Kamis , 07 Desember 2017, 23:29 WIB

KPK Terus Dalami Kasus Suap APBD Malang

Red: Bayu Hermawan
Republika/Putra M. Akbar
Juru bicara KPK Febri Diansyah
Juru bicara KPK Febri Diansyah

REPUBLIKA.CO.ID, JAKARTA -- Komisi Pemberantasan Korupsi (KPK) terus mendalami penerimaan oleh anggota DPRD Malang terkait pembahasan Anggaran Pendapatan dan Belanja Daerah (APBD) Tahun Anggaran 2015. KPK telah menjadwalkan pemeriksaan sejumlah saksi di Polresta Madiun.

"Sejak Selasa (5/12) direncanakan hingga Jumat (8/12) penyidik memeriksa saksi-saksi untuk tersangka Moch Arief Wicaksono. Pemeriksaan dilakukan di Aula Bhara Mahkota Madiun, Polres Kota Madiun," kata Juru Bicara KPK Febri Diansyah di Jakarta, Kamis (7/12).

Febri mengatakan pada Selasa (5/12), penyidik memeriksa seorang anggota DPRD Malang untuk mendalami kasus tersebut. "Rabu tidak ada saksi yang diperiksa dan dilanjutkan hari ini di tempat yang sama, yaitu terhadap saksi angggota DPRD Malang Suprapto," ucap Febri.

Dalam kasus itu, KPK telah menetapkan Ketua DPRD Kota Malang Moch Arief Wicaksono sebagai tersangka dalam dua kasus, yaitu terkait pembahasan APBD-P Pemkot Malang Tahun Anggaran 2015 dan penganggaran kembali pembangunan Jembatan Kedungkandang.

Kasus pertama, Moch Arief Wicaksono diduga menerima suap dari Kepala Dinas Pekerjaan Umum Perumahan dan Pengawasan Bangunan (PUPPB) Jarot Edy Sulistyono terkait pembahasan APBD-P Pemkot Malang Tahun Anggaran 2015. Diduga Moch Arief Wicaksono menerima uang sejumlah Rp700 juta.

Sebagai penerima Moch Arief Wicaksono disangkakan Pasal 12 huruf a atau pasal 12 huruf b atau pasal 11 UU No 31 Tahun 1999 yang diubah dengan UU No 20 Tahun 2001 tentang Pemberantasan Tindak Pidana Korups jo pasal 55 ayat (1) ke-1 KUHP.

Sebagai pemberi, Jarot Edy Sulistyono disangkakan pasal 5 ayat 1 huruf atau huruf b atau pasal 13 UU No. 31 Tahun 1999 sebagaimana telah diubah dengan UU No. 20 Tahun 2001 Tentang Pemberantasan Tindak Pidana Korupsi jo 64 kuhp jo pasal 55 ayat-1 ke-1 KUHP.
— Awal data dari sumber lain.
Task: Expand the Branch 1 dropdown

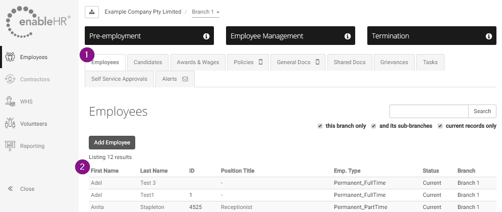Action: [205, 12]
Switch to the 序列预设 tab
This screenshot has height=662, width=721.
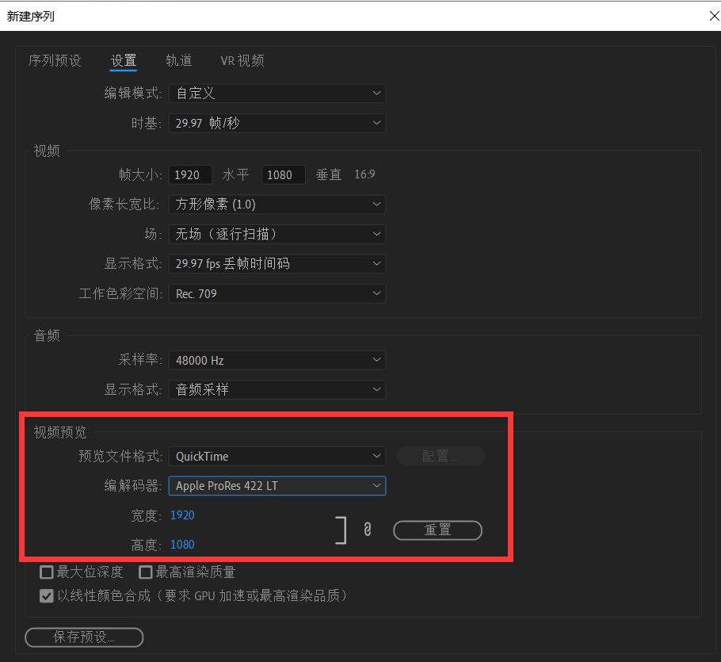(55, 60)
Sedangkan pada kasus kedua, Moch Arief Wicaksono diduga menerima suap dari Hendarwan Maruszaman terkait penganggaran kembali proyek pembangunan Jembatan Kedungkandang dalam APBD Pemkot Malang Tahun Anggaran 2016 pada tahun 2015. Diduga Moch Arief Wicaksono menerima Rp250 juta dari proyek sebesar Rp98 miliar yang dikerjakan secara multiyears tahun 2016-2018.
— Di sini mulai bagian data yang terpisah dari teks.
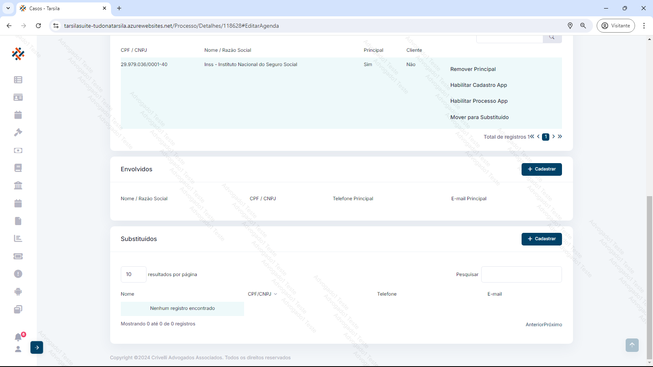This screenshot has width=653, height=367.
Task: Click the money bill sidebar icon
Action: coord(18,150)
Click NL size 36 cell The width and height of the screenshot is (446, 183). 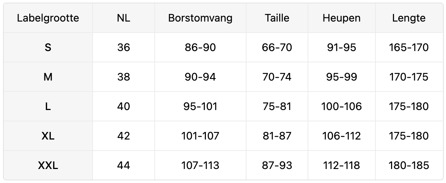[x=124, y=48]
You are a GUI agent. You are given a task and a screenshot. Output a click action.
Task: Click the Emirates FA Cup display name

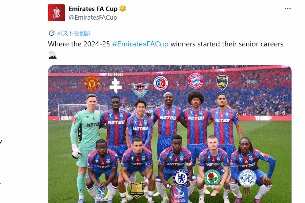pos(93,9)
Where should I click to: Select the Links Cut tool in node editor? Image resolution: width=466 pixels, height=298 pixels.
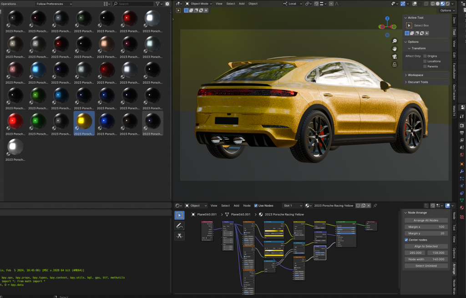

Sebagai penerima Moch Arief Wicaksono disangkakan Pasal 12 huruf a atau pasal 12 huruf b atau pasal 11 UU No 31 Tahun 1999 yang diubah dengan UU No 20 Tahun 2001 tentang Pemberantasan Tindak Pidana Korups jo pasal 55 ayat (1) ke-1 KUHP.
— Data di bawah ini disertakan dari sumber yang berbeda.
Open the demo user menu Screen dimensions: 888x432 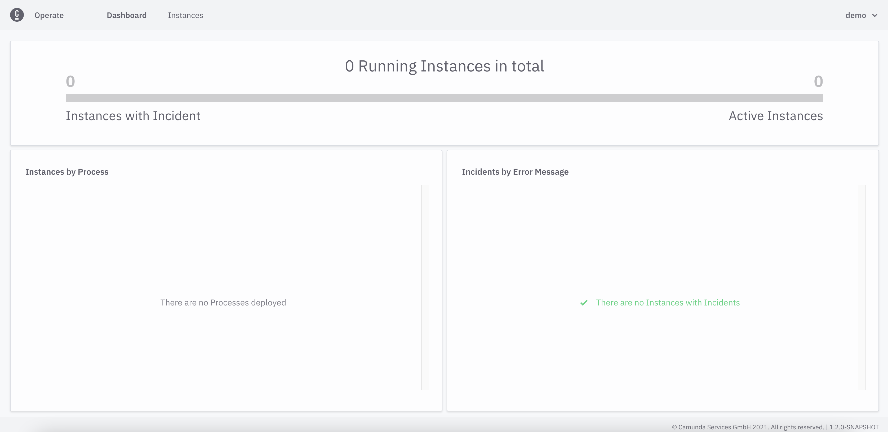[x=856, y=16]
Sementara sebagai pemberi Hendarwan Maruszaman disangkakan pasal 5 ayat 1 huruf atau huruf b atau pasal 13 UU No. 31 Tahun 1999 sebagaimana telah diubah dengan UU No. 20 Tahun 2001 Tentang Pemberantasan Tindak Pidana Korupsi jo 64 kuhp jo pasal 55 ayat-1 ke-1 KUHP.